Two-thirds of the 184 retailers that disclosed their bottom-line results saw net profit margin decline in 2008, with 30 retailers operating at a loss. This trend affected almost every geography and category. Retailers in North America fell from 3.6 percent in 2007 to 2.4 percent in 2008. Those in Europe saw their profitability fall from 4.1 percent to 2.7 percent. Only those in Africa and the Middle East saw increased profitability.
The food marketing/consumer goods sector, which includes supermarkets and other food retailers, saw profits fall from 3 percent to 2.2 percent, despite seeing higher sales growth than the other groups at 8.6 percent.
"2008 has been a tumultuous year for the global retail industry," said Ira Kalish, director of consumer business for Deloitte Research in the United States. "Sales growth slowed and profitability fell, sharply for some. Many retailers 'bought' sales with heavy promotions, which hit the bottom line hard. However, we are already seeing evidence that as economic recovery takes hold around the world retailers should be able to return to a path of improving profitability."
The composition of the Top 10 retailers in the world remained the same this year. This group now accounts for over 30 percent of the total retail sales of the Top 250 retailers. Walmart Stores Inc. remained the world's largest retailer, ahead of Carrefour Group. Despite Tesco PLC's better sales growth rate, relative currency strength against the U.S. dollar enabled Metro AG climb above Tesco back into third place.
Most retailers have yet to make online push as social networking sites start to make an impact, the report found. Also, multichannel retailing continues to grow as more companies develop an e-commerce capability. However, online still accounts for a small percentage of sales. On average, online sales account for 6.6 percent of total sales for the top 100 retailers in the world. Food retailers seem yet to have embraced e-commerce with online sales accounting for only 0.9 percent.

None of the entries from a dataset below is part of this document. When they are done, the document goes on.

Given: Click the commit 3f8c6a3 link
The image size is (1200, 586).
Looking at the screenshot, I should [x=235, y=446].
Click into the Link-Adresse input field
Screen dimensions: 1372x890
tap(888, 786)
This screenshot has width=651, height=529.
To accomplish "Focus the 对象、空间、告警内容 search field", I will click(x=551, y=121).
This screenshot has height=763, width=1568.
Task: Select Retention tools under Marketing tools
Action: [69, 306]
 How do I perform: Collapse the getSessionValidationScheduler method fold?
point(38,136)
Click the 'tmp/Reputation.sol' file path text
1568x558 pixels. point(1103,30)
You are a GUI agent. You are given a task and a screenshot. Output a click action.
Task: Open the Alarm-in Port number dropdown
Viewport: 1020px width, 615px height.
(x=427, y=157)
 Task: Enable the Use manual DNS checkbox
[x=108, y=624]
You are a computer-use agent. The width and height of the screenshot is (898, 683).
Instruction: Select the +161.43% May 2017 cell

"The Internet is going to pose an ever-greater challenge and opportunity for retail in the next decade," said Kalish. "Retailers need to ensure their multichannel strategy is in place to capitalize on web-savvy shoppers migrating to the 'net. Secondly, we are starting to see retailers launch targeted marketing campaigns online by offering special deals or discounts through their Web site or social networking sites."